Gaudi, la parabole de l’architecte
Raphaëlle Saint-Pierre | le 04/07/2022 | Paris, Exposition
La première exposition monographique consacrée en France au créateur catalan est présentée au musée d’Orsay, à Paris, jusqu’au 17 juillet prochain.
A la manière du dispositif aux miroirs qui permettait à l’architecte catalan Antoni Gaudi (1852-1926) de voir simultanément son modèle sous tous ses angles, l’exposition qui se tient jusqu’au 17 juillet 2022 au musée d’Orsay à Paris (VIIe) révèle les nombreuses et passionnantes facettes du mystérieux personnage… Dès l’entrée, les boiseries du vestibule de la Casa Mila nous cernent et nous enveloppent dans son univers fantastique où cependant rien n’est jamais gratuit. «Chez Gaudi, le décor fait partie de la forme qui elle-même fait partie de la fonction», explique Isabelle Morin-Loutrel, conservatrice générale du patrimoine et co-commissaire. Les sculptures qui peuplent le toit de la Pedrera, par exemple, restent des cheminées ; comme ses meubles tout en circonvolutions, à l’opposé de la symétrie cartésienne, s’avèrent ergonomiques. «Gaudi se distingue par sa fantaisie qui vient notamment de sa culture espagnole. Il y a quelque chose d’assez explosif qu’on ne rencontre pas en France dans l’Art Nouveau.»
La reconstitution de son atelier de la Sagrada Familia lève une partie du voile sur son processus créatif qui passait, notamment, par la photographie. Les archives de Gaudi ont disparu dans l’incendie de cet atelier mais les rares plans exposés méritent le déplacement, tels ceux de la Casa Mila que l’on pourrait confondre avec la coupe d’un organisme pluricellulaire. Les photographies d’époque témoignent particulièrement de l’atmosphère onirique de ses demeures urbaines. Exposées en 1910 à Paris, au Salon de la Société nationale des Beaux-Arts, elles déstabilisent alors les critiques français mais trouveront un écho peu après chez les Surréalistes.
Arcs caténaires
«Gaudi est à la fois un architecte plasticien et quelqu’un de rationnel», poursuit Isabelle Morin-Loutrel. Son œuvre complexe se situe à la croisée de plusieurs courants, influencée tout à la fois par l’art mozarabe, où Gaudi puise son goût du fractionnement, les Arts and Crafts et même par Eugène Viollet-le-Duc. Très vite, l’obsession de Gaudi se focalise sur la construction de hautes voûtes sans recours aux contreforts gothiques. Dans l’expérimentation permanente, il élabore dans ce but de fascinantes maquettes polyfuniculaires dont l’une est reconstituée ici. Elles lui permettent de calculer la répartition des charges des voûtes à l’aide de cordelettes et de billes de plomb dont il étudie ensuite l’image renversée. Un fil conducteur de son œuvre qui se découvre dans les sublimes combles en arcs caténaires ou paraboliques des Casa Mila et Batllo, toutes deux achevées en 1910.

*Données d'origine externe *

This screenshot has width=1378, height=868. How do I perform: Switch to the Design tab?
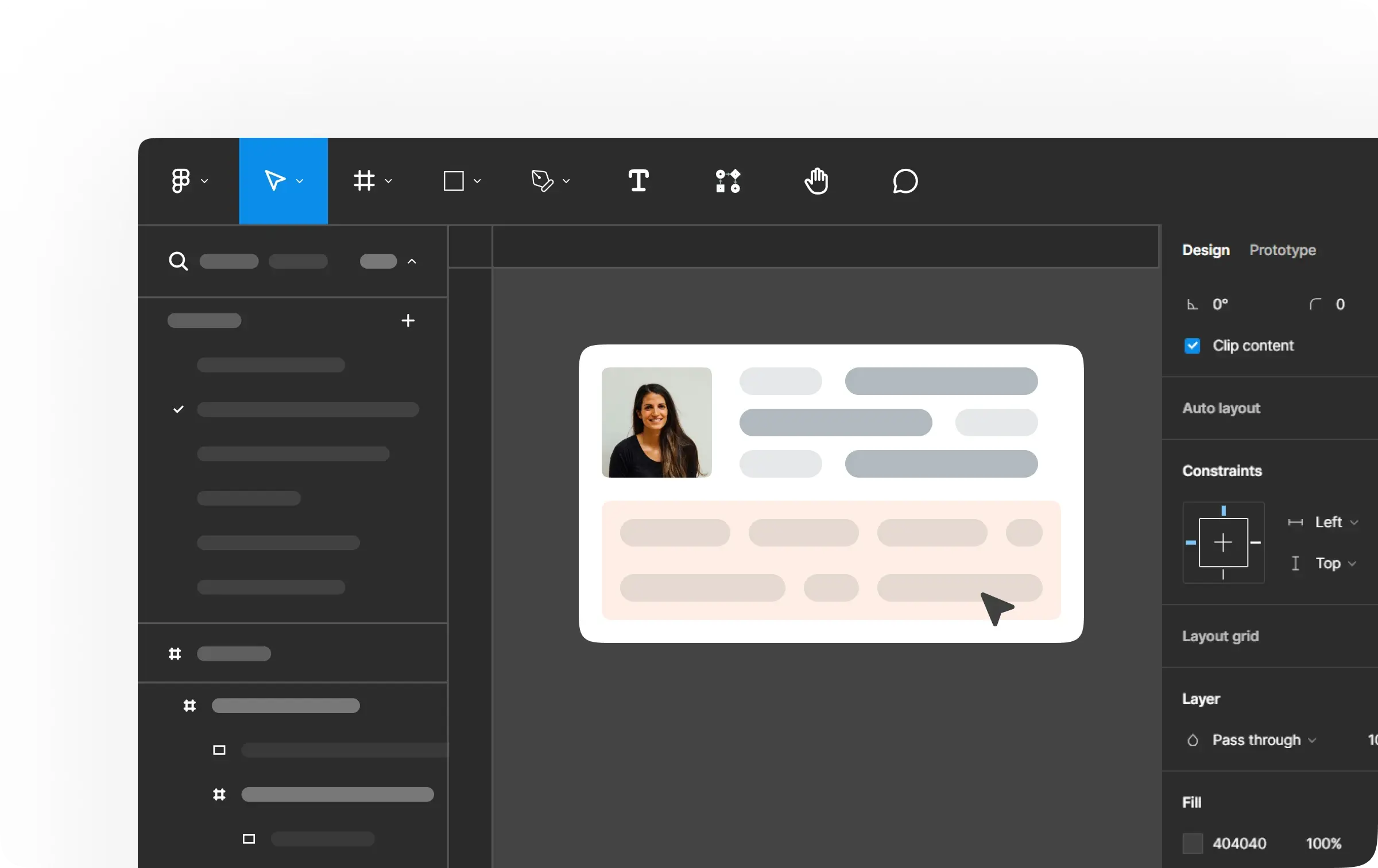pyautogui.click(x=1205, y=250)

L’exposition éclaire intelligemment le rapport entre le travail de Gaudi et la transformation de Barcelone, dans une période de faste économique lié à l’essor de l’industrie textile. Plusieurs familles bourgeoises lui confient alors la réalisation de leur hôtel particulier dont il est libre de dessiner les moindres détails (meubles, motifs des carrelages ou poignées de portes). Comme souvent derrière les grands créateurs se cache un mécène. Pour Gaudi ce sera l’industriel Eusebi Güell, dont il partage la foi religieuse, l’amour de la Catalogne et l’idée de l’art pour tous. Il lui construira une «finca», un palais, un parc et la crypte d’une église aux colonnes inclinées, véritable laboratoire de statique architecturale qui l’aidera à approfondir sa réflexion sur la Sagrada Familia, tant du point de vue constructif que symbolique. L’exposition s’achève avec l’évocation de la célèbre cathédrale que Gaudi commence à imaginer dès l’âge de 31 ans. Il finira même par habiter le chantier, jusqu’à sa mort à 74 ans.